In the listing below, every entry should be duplicated exactly.
[[ DATA, beginning ]]
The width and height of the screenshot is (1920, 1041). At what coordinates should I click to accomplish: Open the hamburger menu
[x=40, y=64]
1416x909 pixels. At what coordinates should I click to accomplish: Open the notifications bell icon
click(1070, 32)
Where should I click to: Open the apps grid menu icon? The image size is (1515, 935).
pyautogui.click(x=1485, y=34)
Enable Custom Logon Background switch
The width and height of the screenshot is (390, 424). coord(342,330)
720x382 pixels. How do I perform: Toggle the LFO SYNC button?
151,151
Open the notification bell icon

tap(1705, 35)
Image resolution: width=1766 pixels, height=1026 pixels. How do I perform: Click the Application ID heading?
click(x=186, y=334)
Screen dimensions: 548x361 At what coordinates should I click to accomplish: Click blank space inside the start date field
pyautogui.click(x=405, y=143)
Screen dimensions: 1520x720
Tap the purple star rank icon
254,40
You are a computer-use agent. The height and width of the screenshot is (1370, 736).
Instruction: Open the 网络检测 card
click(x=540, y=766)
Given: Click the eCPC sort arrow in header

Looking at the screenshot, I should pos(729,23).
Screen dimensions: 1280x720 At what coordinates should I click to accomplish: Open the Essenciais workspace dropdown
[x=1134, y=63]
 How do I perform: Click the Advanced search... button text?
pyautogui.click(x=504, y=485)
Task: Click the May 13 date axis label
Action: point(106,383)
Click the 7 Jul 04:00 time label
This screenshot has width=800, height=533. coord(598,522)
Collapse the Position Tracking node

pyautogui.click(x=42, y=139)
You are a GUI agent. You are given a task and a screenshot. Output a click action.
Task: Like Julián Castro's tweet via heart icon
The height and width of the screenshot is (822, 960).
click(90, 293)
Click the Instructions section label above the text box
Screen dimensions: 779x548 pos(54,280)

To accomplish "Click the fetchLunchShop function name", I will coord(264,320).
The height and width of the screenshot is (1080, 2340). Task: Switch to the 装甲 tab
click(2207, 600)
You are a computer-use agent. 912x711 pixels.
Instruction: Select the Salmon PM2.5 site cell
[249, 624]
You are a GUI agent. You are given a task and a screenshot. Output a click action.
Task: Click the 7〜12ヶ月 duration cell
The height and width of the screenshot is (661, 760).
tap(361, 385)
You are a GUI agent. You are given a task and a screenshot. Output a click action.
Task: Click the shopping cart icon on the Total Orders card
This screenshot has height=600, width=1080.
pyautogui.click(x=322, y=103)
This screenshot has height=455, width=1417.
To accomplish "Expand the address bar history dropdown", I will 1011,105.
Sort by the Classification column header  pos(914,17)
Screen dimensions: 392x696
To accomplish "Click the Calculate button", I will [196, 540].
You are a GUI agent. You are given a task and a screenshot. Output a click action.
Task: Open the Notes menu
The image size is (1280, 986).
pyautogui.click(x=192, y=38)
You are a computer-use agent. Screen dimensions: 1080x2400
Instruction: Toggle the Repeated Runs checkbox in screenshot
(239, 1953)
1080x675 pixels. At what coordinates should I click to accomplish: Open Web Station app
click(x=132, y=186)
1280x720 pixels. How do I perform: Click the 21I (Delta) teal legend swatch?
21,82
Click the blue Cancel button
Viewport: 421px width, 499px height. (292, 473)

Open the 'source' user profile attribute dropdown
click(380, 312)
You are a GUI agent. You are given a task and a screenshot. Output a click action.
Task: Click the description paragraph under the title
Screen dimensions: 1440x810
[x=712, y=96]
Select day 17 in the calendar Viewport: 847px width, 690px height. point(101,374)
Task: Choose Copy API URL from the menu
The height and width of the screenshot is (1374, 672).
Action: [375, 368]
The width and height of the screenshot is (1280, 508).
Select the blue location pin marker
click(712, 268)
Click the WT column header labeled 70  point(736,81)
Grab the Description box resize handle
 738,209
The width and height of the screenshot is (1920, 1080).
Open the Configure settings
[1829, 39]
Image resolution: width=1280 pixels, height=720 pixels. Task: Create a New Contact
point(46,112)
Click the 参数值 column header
[[ DATA, end ]]
» **ANSWER SECTION**
The width and height of the screenshot is (1920, 1041). At what coordinates should I click to accomplish: Open the hamburger menu
[x=40, y=64]
1416x909 pixels. At what coordinates should I click to accomplish: Open the notifications bell icon
click(1070, 32)
Where should I click to: Open the apps grid menu icon? The image size is (1515, 935).
pyautogui.click(x=1485, y=34)
Enable Custom Logon Background switch
The width and height of the screenshot is (390, 424). coord(342,330)
720x382 pixels. How do I perform: Toggle the LFO SYNC button?
151,151
Open the notification bell icon

tap(1705, 35)
Image resolution: width=1766 pixels, height=1026 pixels. How do I perform: Click the Application ID heading?
click(x=186, y=334)
Screen dimensions: 548x361 At what coordinates should I click to accomplish: Click blank space inside the start date field
pyautogui.click(x=405, y=143)
Screen dimensions: 1520x720
Tap the purple star rank icon
254,40
You are a computer-use agent. The height and width of the screenshot is (1370, 736).
Instruction: Open the 网络检测 card
click(x=540, y=766)
Given: Click the eCPC sort arrow in header

Looking at the screenshot, I should pos(729,23).
Screen dimensions: 1280x720 At what coordinates should I click to accomplish: Open the Essenciais workspace dropdown
[x=1134, y=63]
 How do I perform: Click the Advanced search... button text?
pyautogui.click(x=504, y=485)
Task: Click the May 13 date axis label
Action: point(106,383)
Click the 7 Jul 04:00 time label
This screenshot has width=800, height=533. coord(598,522)
Collapse the Position Tracking node

pyautogui.click(x=42, y=139)
You are a GUI agent. You are given a task and a screenshot. Output a click action.
Task: Like Julián Castro's tweet via heart icon
The height and width of the screenshot is (822, 960).
click(90, 293)
Click the Instructions section label above the text box
Screen dimensions: 779x548 pos(54,280)

To accomplish "Click the fetchLunchShop function name", I will coord(264,320).
The height and width of the screenshot is (1080, 2340). Task: Switch to the 装甲 tab
click(2207, 600)
You are a computer-use agent. 912x711 pixels.
Instruction: Select the Salmon PM2.5 site cell
[249, 624]
You are a GUI agent. You are given a task and a screenshot. Output a click action.
Task: Click the 7〜12ヶ月 duration cell
The height and width of the screenshot is (661, 760).
tap(361, 385)
You are a GUI agent. You are given a task and a screenshot. Output a click action.
Task: Click the shopping cart icon on the Total Orders card
This screenshot has height=600, width=1080.
pyautogui.click(x=322, y=103)
This screenshot has height=455, width=1417.
To accomplish "Expand the address bar history dropdown", I will 1011,105.
Sort by the Classification column header  pos(914,17)
Screen dimensions: 392x696
To accomplish "Click the Calculate button", I will [196, 540].
You are a GUI agent. You are given a task and a screenshot. Output a click action.
Task: Open the Notes menu
The image size is (1280, 986).
pyautogui.click(x=192, y=38)
You are a computer-use agent. Screen dimensions: 1080x2400
Instruction: Toggle the Repeated Runs checkbox in screenshot
(239, 1953)
1080x675 pixels. At what coordinates should I click to accomplish: Open Web Station app
click(x=132, y=186)
1280x720 pixels. How do I perform: Click the 21I (Delta) teal legend swatch?
21,82
Click the blue Cancel button
Viewport: 421px width, 499px height. (292, 473)

Open the 'source' user profile attribute dropdown
click(380, 312)
You are a GUI agent. You are given a task and a screenshot. Output a click action.
Task: Click the description paragraph under the title
Screen dimensions: 1440x810
[x=712, y=96]
Select day 17 in the calendar Viewport: 847px width, 690px height. point(101,374)
Task: Choose Copy API URL from the menu
The height and width of the screenshot is (1374, 672).
Action: [375, 368]
The width and height of the screenshot is (1280, 508).
Select the blue location pin marker
click(712, 268)
Click the WT column header labeled 70  point(736,81)
Grab the Description box resize handle
 738,209
The width and height of the screenshot is (1920, 1080).
Open the Configure settings
[1829, 39]
Image resolution: width=1280 pixels, height=720 pixels. Task: Create a New Contact
point(46,112)
Click the 参数值 column header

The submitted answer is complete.